George McGovern to speak

Former Senator George McGovern will speak in a special chapel service at Northwestern College on Thursday, Oct. 9. McGovern, who will be honored the following week with former Senator Robert Dole as co-winners of the 2008 World Food Prize, will speak about the Christian’s response to world hunger.

The service begins at 11:05 a.m. in Christ Chapel. The public is invited to attend.

“We’re excited to have the campus community hear George McGovern,” says President Greg Christy, a personal friend of McGovern, who worked closely with the former senator while raising funds for the George and Eleanor McGovern Library and Center for Leadership and Public Service at Dakota Wesleyan University. “He’s one of the great humanitarians of our time. Few people have done as much in dedicating their lives to help the poor and oppressed among us.”

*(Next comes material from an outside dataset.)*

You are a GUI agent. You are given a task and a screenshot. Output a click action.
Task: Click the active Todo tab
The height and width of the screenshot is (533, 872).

McGovern, 86, is a native of Avon, S.D., who graduated from Dakota Wesleyan in 1946 after serving as a B-24 bomber pilot in Europe. He attended Garrett Seminary for one year before enrolling at Northwestern University in Chicago, where he earned master’s and doctoral degrees in American history and government.

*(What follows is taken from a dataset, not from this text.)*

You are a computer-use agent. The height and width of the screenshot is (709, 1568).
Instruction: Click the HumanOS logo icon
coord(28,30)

McGovern returned to Dakota Wesleyan in 1950 as a professor of history and political science. He left the university five years later to reorganize the South Dakota Democratic Party. He was elected to the U.S. House of Representatives in 1956 and reelected in 1958.

After McGovern lost his first bid for the U.S. Senate in 1960, President John F. Kennedy named him the first director of the Food for Peace Program and special assistant to the president. In this position he oversaw the donation of millions of tons of food to developing nations.

McGovern was elected to the Senate in 1962 and served through 1980. As a member of the Senate committees on agriculture, nutrition, forestry and foreign relations, and the Joint Economic Committee, he was instrumental in expanding key nutrition programs.

In 1972, McGovern was selected as the Democratic Party nominee for president. In 1976, President Gerald Ford named him a United Nations delegate to the General Assembly, and, in 1978, President Jimmy Carter named him a U.N. delegate for the Special Session on Disarmament.

After leaving the Senate, McGovern was a visiting professor at numerous institutions, including Columbia University, Northwestern University, Cornell University and the University of Berlin. He served as president of the Middle East Policy Council from 1991 to 1998, when President Clinton appointed him ambassador to the United Nations Food and Agriculture Organization in Rome. In 2001 he was appointed the first U.N. global ambassador on hunger. In this position, McGovern continues his leadership in the battle against world hunger.

McGovern and Dole will receive the $250,000 World Food Prize on Oct. 16 in Des Moines in recognition of their collaborative leadership in encouraging a global commitment to school feeding and nutrition. The McGovern-Dole International Food for Education and Child Nutrition Program, established by the United States in 2000, has provided meals to feed more than 22 million children in 41 countries and boosted school attendance by an estimated 14 percent.

The McGovern and Dole collaboration began in the 1970s when, as leaders of opposing parties, they worked together to reform the Food Stamp Program, expand the domestic school lunch program, and establish the Special Supplemental Food Program for Women, Infants and Children (WIC). During the following decades, they built a broad, non-partisan consensus for anti-hunger and anti-poverty programs. By the early 21st century, the national school lunch program they fostered was providing meals to approximately 30 million children.

A prolific author, McGovern has lectured at more than 1,000 colleges and universities around the world. He has also received many honorary degrees and distinguished awards, including the Presidential Medal of Freedom, the United States’ highest civilian honor, which was bestowed in 2000.